▶ DIRECTIONS: Reproduce the entries starting at the line containing "Open The Subtle Art of Not Giving cover" and ending at the line containing "[x=228, y=381]", substituting "screenshot size" for "image size" and leaving everything else unaltered. Omit the pictures from your answer.

[BEGIN PROVIDED RECORDS]

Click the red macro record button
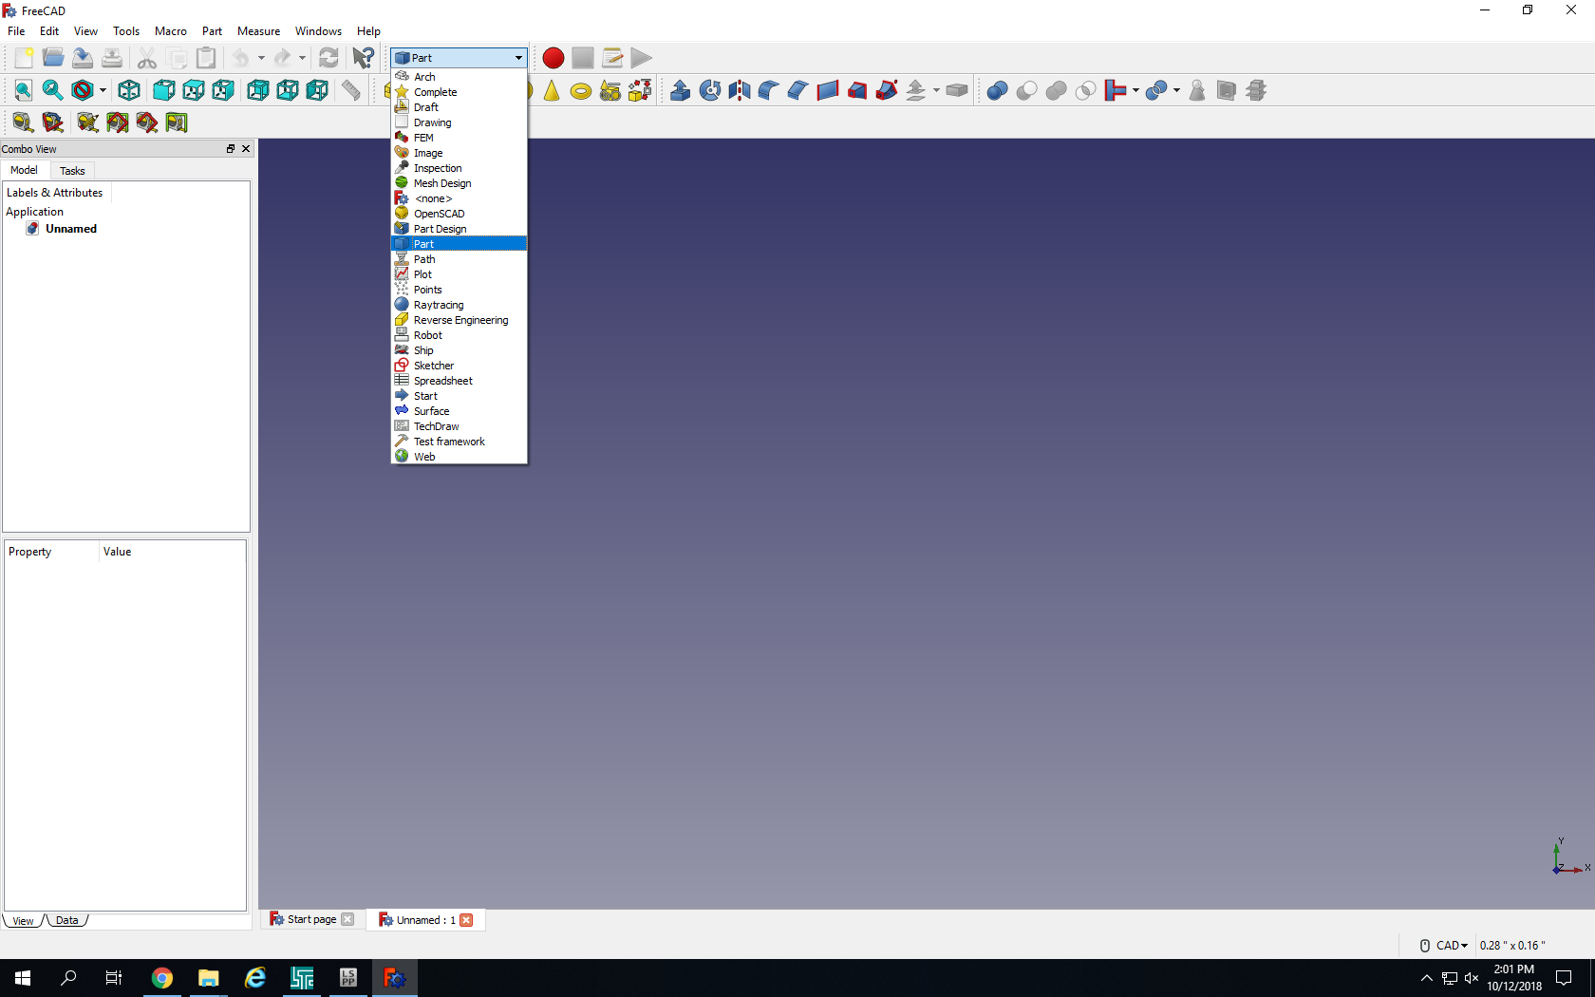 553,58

[END PROVIDED RECORDS]
[BEGIN PROVIDED RECORDS]

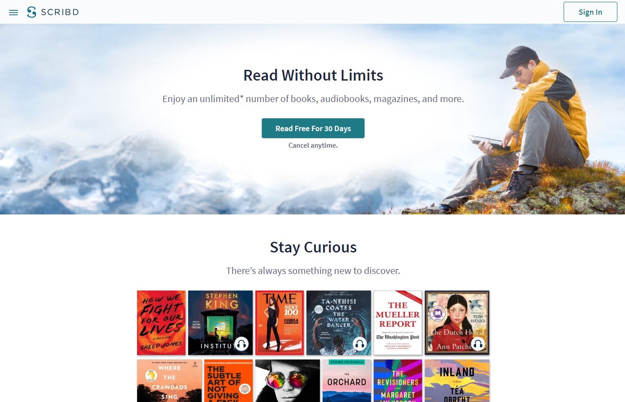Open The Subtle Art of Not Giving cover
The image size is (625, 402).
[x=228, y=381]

[END PROVIDED RECORDS]

▶ RESULT FOR THIS EXERCISE:
Open The Subtle Art of Not Giving cover
The screenshot size is (625, 402).
[x=228, y=381]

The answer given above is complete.